#### Your task
The lines to repeat are those below from the one containing "Newsletter (361, 627)" down to the one containing "Ir para a Página Inicial (765, 271)", both included; reproduce them exactly and nothing else.

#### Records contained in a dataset
%%
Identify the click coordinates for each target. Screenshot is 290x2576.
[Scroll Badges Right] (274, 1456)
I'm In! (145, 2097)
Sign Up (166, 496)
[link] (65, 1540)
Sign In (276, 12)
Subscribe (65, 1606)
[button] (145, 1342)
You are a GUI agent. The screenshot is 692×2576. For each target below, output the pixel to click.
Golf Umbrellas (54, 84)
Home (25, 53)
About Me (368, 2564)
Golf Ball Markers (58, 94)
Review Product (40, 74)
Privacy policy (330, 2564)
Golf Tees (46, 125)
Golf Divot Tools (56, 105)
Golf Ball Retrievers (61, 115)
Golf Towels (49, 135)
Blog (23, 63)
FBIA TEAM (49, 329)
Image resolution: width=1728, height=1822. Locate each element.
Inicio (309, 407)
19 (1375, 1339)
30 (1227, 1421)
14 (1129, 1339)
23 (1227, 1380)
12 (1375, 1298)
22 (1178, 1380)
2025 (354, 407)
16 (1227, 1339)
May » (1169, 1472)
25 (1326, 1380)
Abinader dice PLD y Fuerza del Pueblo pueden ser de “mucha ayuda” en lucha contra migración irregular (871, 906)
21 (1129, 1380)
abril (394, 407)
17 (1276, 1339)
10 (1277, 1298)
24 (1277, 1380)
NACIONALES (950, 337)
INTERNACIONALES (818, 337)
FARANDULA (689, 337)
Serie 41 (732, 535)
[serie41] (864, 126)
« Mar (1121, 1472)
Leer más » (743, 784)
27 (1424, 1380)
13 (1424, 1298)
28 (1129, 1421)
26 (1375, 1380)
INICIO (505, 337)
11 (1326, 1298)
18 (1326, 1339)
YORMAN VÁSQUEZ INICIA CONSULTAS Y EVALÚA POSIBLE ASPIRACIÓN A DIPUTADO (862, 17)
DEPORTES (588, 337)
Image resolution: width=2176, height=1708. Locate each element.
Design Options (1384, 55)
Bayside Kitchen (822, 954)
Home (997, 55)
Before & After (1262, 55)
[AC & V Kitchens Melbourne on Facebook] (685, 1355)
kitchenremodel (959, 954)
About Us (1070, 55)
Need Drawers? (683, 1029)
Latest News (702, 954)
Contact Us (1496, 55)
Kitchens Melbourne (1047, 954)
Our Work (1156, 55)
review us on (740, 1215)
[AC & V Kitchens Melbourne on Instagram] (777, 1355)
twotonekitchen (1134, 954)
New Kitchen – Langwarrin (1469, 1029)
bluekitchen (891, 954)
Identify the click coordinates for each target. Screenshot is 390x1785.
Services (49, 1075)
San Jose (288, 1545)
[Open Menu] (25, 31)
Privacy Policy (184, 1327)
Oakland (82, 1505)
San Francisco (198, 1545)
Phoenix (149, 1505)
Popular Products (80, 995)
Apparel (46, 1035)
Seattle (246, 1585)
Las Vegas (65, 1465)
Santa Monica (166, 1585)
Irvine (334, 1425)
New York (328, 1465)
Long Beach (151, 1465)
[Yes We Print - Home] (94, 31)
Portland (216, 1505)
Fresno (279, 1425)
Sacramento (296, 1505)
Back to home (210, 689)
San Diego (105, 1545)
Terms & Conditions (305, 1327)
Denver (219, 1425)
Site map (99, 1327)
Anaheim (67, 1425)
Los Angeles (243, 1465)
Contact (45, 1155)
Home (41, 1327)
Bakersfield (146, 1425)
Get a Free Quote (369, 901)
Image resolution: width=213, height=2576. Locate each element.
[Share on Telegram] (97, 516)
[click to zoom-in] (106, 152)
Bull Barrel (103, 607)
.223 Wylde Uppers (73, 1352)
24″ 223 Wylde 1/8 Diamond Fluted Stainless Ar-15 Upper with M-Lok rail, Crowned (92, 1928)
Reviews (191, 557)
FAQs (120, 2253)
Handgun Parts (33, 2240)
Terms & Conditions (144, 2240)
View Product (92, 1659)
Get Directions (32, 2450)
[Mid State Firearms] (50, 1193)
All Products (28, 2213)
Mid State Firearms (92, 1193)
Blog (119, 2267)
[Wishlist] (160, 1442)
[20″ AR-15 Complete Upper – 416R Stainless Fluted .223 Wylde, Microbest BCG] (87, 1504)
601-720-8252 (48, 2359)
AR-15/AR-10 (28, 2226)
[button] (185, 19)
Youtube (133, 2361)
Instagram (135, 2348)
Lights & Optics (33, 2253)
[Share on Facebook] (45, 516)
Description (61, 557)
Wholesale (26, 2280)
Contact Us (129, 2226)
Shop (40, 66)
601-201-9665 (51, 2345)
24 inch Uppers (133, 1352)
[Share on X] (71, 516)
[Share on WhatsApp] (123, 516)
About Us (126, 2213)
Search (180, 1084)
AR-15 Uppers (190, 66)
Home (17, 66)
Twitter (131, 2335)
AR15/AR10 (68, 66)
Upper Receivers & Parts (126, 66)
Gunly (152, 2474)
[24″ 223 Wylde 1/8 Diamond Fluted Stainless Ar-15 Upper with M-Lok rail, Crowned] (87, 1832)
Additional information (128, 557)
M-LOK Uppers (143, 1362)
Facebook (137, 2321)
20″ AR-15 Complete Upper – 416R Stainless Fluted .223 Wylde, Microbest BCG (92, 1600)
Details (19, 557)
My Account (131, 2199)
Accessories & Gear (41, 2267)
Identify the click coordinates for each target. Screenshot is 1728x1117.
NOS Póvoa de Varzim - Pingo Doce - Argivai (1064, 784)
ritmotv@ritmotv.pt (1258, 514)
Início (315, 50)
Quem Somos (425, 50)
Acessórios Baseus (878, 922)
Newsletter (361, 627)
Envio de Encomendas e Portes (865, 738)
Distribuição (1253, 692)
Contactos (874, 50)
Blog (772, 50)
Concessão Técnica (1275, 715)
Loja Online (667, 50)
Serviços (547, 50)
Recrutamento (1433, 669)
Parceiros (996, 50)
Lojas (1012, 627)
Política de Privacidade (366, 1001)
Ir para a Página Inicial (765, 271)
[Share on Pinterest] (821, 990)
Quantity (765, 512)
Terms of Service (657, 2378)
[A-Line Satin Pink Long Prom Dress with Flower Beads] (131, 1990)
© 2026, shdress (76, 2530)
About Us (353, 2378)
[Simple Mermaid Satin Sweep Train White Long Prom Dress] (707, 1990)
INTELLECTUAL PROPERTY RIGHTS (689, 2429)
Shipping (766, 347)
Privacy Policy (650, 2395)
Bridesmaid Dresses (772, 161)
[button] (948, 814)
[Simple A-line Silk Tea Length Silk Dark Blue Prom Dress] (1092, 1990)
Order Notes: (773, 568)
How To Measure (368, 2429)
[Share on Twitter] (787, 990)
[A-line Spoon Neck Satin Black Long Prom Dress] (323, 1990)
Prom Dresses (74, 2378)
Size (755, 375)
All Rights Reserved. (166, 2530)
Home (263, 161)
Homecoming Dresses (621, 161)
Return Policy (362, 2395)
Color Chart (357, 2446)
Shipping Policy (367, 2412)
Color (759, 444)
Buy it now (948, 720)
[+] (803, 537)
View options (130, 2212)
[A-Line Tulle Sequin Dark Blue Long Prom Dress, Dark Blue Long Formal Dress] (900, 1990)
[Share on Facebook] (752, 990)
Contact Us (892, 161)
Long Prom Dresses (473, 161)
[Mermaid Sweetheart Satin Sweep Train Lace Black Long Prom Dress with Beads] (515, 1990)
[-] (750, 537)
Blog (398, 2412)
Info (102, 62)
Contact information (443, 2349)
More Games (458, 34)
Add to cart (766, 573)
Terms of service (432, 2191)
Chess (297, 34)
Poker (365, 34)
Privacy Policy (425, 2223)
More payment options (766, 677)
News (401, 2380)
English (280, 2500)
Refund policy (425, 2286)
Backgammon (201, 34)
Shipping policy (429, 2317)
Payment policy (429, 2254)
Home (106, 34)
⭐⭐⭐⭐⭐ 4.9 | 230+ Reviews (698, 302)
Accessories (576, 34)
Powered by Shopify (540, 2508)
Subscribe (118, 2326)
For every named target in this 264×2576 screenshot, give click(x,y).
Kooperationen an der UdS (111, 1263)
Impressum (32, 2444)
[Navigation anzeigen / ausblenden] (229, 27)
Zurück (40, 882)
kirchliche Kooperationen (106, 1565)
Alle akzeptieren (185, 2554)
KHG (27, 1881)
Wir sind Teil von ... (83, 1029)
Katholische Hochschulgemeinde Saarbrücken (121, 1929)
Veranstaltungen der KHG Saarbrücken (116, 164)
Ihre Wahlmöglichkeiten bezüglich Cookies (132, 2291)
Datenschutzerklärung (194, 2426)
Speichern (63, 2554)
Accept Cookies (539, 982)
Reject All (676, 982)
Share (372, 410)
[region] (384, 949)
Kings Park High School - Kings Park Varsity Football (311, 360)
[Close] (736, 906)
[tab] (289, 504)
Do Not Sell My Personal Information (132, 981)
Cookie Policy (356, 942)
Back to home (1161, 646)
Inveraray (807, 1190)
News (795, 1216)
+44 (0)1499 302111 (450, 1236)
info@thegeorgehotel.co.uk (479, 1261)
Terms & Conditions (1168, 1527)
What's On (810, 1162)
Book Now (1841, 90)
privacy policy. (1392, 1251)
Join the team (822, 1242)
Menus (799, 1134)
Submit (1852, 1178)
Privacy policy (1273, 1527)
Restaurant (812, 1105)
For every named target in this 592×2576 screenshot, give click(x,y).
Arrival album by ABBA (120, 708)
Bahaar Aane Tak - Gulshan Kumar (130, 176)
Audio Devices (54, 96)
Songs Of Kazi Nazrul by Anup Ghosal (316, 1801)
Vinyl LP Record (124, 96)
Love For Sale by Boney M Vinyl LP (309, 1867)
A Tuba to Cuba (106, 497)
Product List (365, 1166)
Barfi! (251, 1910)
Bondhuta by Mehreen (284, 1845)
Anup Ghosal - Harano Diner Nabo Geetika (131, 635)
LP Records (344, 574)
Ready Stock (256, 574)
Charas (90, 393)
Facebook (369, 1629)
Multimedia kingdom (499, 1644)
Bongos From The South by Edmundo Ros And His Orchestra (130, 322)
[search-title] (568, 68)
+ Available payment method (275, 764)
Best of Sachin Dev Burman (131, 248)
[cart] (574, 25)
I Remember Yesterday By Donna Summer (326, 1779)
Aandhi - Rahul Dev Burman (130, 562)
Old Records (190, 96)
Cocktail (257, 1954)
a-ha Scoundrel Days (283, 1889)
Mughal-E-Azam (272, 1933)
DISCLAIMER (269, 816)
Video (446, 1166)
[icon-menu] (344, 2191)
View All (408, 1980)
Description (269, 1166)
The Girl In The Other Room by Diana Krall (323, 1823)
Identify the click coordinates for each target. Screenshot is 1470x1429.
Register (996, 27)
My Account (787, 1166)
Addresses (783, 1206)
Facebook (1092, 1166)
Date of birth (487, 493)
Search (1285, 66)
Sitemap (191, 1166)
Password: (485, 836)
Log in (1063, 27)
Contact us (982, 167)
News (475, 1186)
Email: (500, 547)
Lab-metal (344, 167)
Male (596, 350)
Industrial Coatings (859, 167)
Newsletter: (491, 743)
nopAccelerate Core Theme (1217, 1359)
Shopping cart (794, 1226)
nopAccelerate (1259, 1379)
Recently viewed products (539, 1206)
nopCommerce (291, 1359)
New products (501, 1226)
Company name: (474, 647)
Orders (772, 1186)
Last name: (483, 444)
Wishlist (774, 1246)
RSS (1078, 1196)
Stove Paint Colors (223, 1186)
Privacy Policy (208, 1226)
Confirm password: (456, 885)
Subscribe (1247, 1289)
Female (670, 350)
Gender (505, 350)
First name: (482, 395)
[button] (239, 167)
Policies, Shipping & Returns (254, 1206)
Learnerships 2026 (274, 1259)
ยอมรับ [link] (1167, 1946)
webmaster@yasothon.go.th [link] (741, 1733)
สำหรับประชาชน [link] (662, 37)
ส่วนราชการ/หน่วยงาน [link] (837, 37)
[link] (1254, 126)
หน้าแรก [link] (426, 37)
%%
#### Solution below
Newsletter (361, 627)
Envio de Encomendas e Portes (865, 738)
Distribuição (1253, 692)
Contactos (874, 50)
Blog (772, 50)
Concessão Técnica (1275, 715)
Loja Online (667, 50)
Serviços (547, 50)
Recrutamento (1433, 669)
Parceiros (996, 50)
Lojas (1012, 627)
Política de Privacidade (366, 1001)
Ir para a Página Inicial (765, 271)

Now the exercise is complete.